Tim Berners-Lee, the inventor of the Web, has suggested that the integration of Web Services and Semantic Web technology could offer significant performance improvement for Web applications. Integration could combine the business logic of Web Services with the Semantic Web’s meaningful content. There are several areas where the two could work well together. For example, the current technologies for discovery (Universal Description, Discovery and Integration, UDDI), binding (Web Services Description Language, WSDL), and messaging (Simple Object Access Protocol, SOAP) could use an ontology (Web Ontology Language, OWL) to provide automatic Semantic Web Services thereby allowing fast interaction with Web business rules’ engines.
Through the Semantic Web, users and software agents would be able to discover, invoke, compose, and monitor Web resources offering particular services with a high degree of automation.
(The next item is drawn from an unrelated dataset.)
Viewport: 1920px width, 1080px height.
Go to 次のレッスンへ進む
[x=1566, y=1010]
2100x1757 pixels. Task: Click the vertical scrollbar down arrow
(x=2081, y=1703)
Recent industrial interest in such services and the availability of tools to enable service automation suggests the possibility that fast progress can be made. Ontology Web Language (OWL) for services (OWL-S) may be the most viable application.
Web Service Architecture requires that discrete software agents work together to implement functionality. These agents must communicate by protocol stacks that are less reliable than direct code invocation. Therefore, developers must consider the unpredictable latency of remote access, and take into account issues of partial failure and concurrency.
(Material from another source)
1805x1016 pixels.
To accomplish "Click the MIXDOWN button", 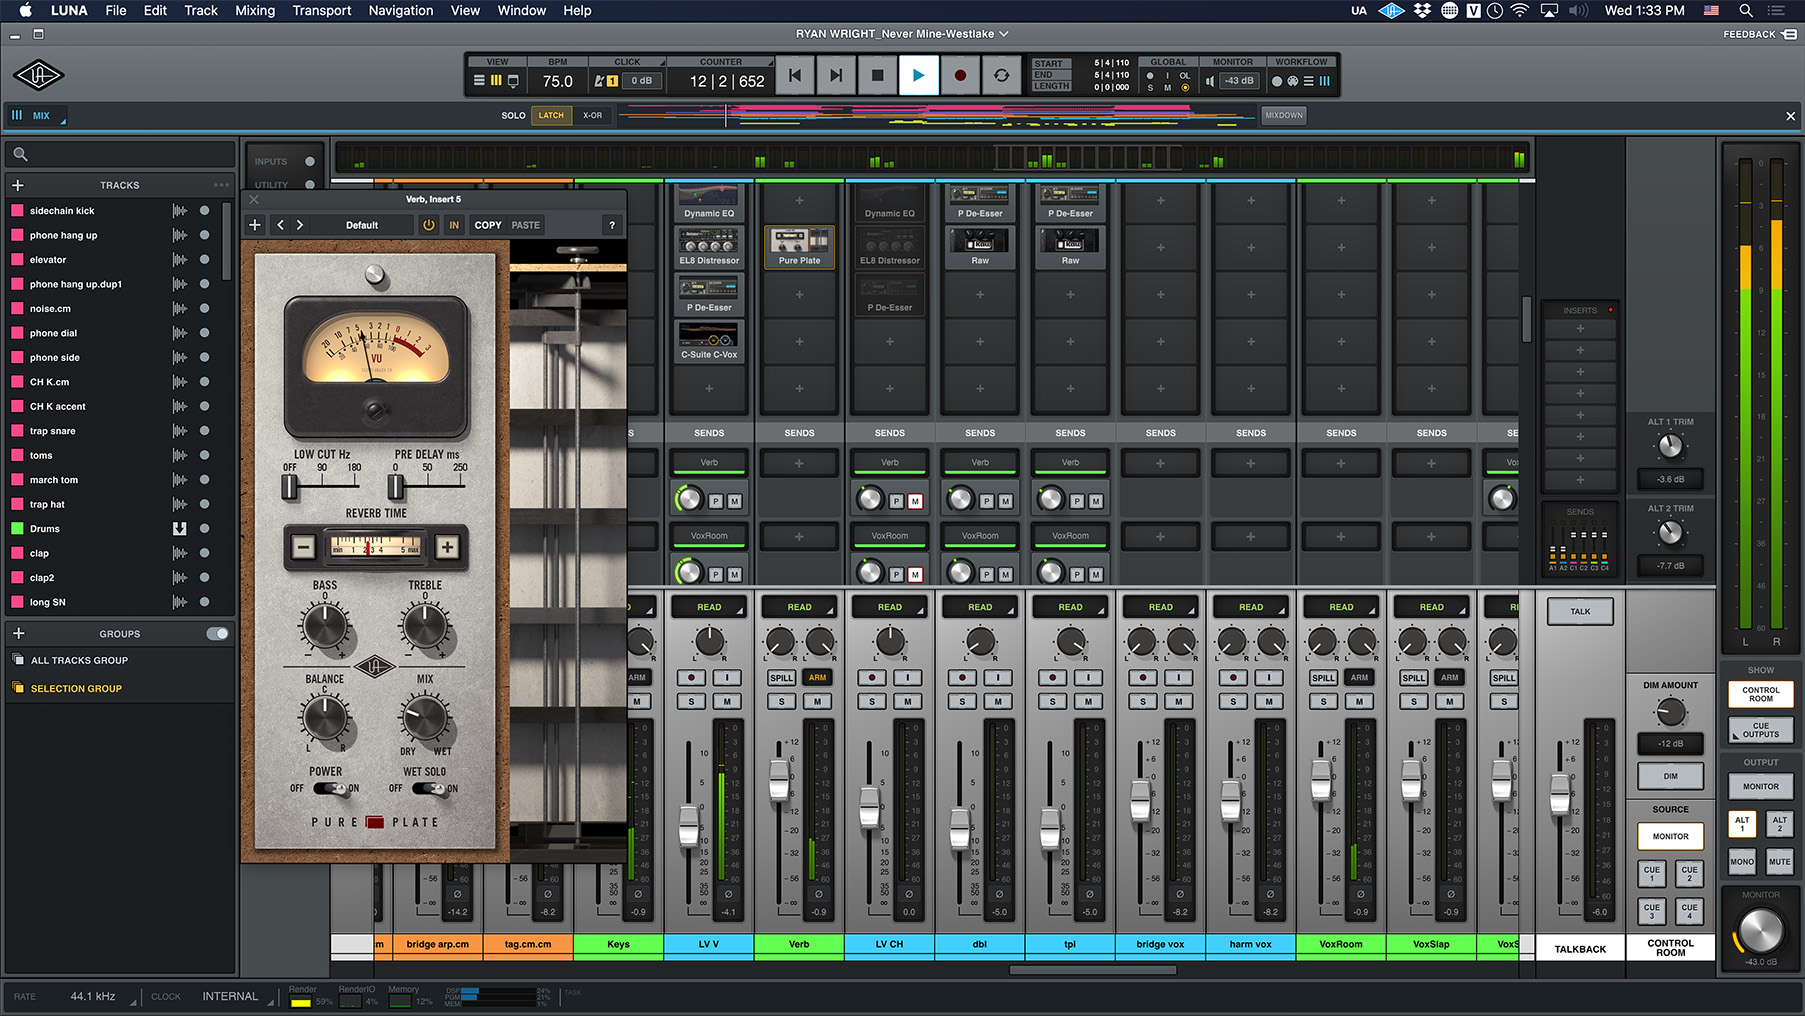I will (1283, 115).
To make use of a Web Service, a software agent needs a computer-interpretable description of the service and the means for access. An important goal for Semantic Web markup languages is to establish a framework for making and sharing these descriptions. Web sites should be able to employ a set of basic classes and properties for declaring and describing services, and the ontology structuring mechanisms of OWL provides the appropriate framework to do this.
OWL-S is a high-level ontology, at the application level that is meant to answer the what- and why-questions about a Web Service, while the how-questions are addressed as part of WSDL. An Ontology is a taxonomy ( classes and relationships) along with a set of inference rules.
As a result, an ontology for Web Services would make Web Services machine understandable and support automated Web Service composition and interoperability.
Thereby providing automated functions for:
* service discovery,
* service execution,
* service composition,
* service monitoring.
Discovery: A program must first be able to automatically find, or discover, an appropriate Web service. Neither Web Service Description Language (WSDL) nor Universal Discovery and Description language (UDDI) allows for software to determine what a Web service offers to the client. A Semantic Web service describes its properties and capabilities so that software can automatically determine its purpose.
Invocation: Software must be able to automatically determine how to invoke or execute the service. For example, if executing the service is a multi-step procedure, the software needs to know how to interact with the service to complete the necessary sequence. A Semantic Web service provides a descriptive list of what an agent needs to be able to do to execute and fulfill the service. This includes what the inputs and outputs of the service are.
Composition: Software must be able to select and combine a number of Web services to complete a certain objective. The services have to interoperate with each other seamlessly so that the combined results are a valid solution.
Monitoring: Agent software needs to be able to verify and monitor the service properties while in operation.
With these capabilities we will be able to program agents to locate and utilize Web Services all automatically.